▶ Required work:
Reproduce each of the following records word for word, keeping them in the same order.

▶ Dataset entries:

══════

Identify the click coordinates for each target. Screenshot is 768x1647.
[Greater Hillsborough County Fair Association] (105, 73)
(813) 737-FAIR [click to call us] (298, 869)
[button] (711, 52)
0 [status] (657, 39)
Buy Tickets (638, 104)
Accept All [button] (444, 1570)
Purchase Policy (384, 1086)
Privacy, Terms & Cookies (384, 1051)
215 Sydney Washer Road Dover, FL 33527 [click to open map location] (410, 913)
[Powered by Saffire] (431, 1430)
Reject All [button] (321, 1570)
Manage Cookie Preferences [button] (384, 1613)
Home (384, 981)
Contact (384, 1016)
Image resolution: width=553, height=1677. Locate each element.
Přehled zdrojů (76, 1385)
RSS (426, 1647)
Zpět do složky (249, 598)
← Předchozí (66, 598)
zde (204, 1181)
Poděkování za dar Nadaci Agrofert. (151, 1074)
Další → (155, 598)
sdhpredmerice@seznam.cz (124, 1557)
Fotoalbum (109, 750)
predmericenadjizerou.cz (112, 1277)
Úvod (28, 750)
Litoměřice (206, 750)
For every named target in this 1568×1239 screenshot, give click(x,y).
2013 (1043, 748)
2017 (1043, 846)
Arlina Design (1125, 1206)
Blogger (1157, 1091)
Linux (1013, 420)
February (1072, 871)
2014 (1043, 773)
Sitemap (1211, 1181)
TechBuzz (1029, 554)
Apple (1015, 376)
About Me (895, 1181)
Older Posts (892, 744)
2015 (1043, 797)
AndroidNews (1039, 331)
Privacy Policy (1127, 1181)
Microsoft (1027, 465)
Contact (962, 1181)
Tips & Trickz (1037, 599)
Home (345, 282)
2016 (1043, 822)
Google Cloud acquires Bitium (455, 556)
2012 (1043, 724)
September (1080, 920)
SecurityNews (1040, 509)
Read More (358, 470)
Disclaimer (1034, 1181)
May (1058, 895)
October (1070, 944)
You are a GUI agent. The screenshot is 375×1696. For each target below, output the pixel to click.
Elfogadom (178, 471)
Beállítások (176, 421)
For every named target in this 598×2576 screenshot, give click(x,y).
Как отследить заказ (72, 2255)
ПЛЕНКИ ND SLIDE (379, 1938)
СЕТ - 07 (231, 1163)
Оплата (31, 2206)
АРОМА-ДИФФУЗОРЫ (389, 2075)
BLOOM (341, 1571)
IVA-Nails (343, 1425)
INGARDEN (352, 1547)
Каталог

══════

▶ Written solution:
Identify the click coordinates for each target. Screenshot is 768x1647.
[Greater Hillsborough County Fair Association] (105, 73)
(813) 737-FAIR [click to call us] (298, 869)
[button] (711, 52)
0 [status] (657, 39)
Buy Tickets (638, 104)
Accept All [button] (444, 1570)
Purchase Policy (384, 1086)
Privacy, Terms & Cookies (384, 1051)
215 Sydney Washer Road Dover, FL 33527 [click to open map location] (410, 913)
[Powered by Saffire] (431, 1430)
Reject All [button] (321, 1570)
Manage Cookie Preferences [button] (384, 1613)
Home (384, 981)
Contact (384, 1016)
Image resolution: width=553, height=1677. Locate each element.
Přehled zdrojů (76, 1385)
RSS (426, 1647)
Zpět do složky (249, 598)
← Předchozí (66, 598)
zde (204, 1181)
Poděkování za dar Nadaci Agrofert. (151, 1074)
Další → (155, 598)
sdhpredmerice@seznam.cz (124, 1557)
Fotoalbum (109, 750)
predmericenadjizerou.cz (112, 1277)
Úvod (28, 750)
Litoměřice (206, 750)
For every named target in this 1568×1239 screenshot, give click(x,y).
2013 (1043, 748)
2017 (1043, 846)
Arlina Design (1125, 1206)
Blogger (1157, 1091)
Linux (1013, 420)
February (1072, 871)
2014 (1043, 773)
Sitemap (1211, 1181)
TechBuzz (1029, 554)
Apple (1015, 376)
About Me (895, 1181)
Older Posts (892, 744)
2015 (1043, 797)
AndroidNews (1039, 331)
Privacy Policy (1127, 1181)
Microsoft (1027, 465)
Contact (962, 1181)
Tips & Trickz (1037, 599)
Home (345, 282)
2016 (1043, 822)
Google Cloud acquires Bitium (455, 556)
2012 (1043, 724)
September (1080, 920)
SecurityNews (1040, 509)
Read More (358, 470)
Disclaimer (1034, 1181)
May (1058, 895)
October (1070, 944)
You are a GUI agent. The screenshot is 375×1696. For each target below, output the pixel to click.
Elfogadom (178, 471)
Beállítások (176, 421)
For every named target in this 598×2576 screenshot, give click(x,y).
Как отследить заказ (72, 2255)
ПЛЕНКИ ND SLIDE (379, 1938)
СЕТ - 07 (231, 1163)
Оплата (31, 2206)
АРОМА-ДИФФУЗОРЫ (389, 2075)
BLOOM (341, 1571)
IVA-Nails (343, 1425)
INGARDEN (352, 1547)
Каталог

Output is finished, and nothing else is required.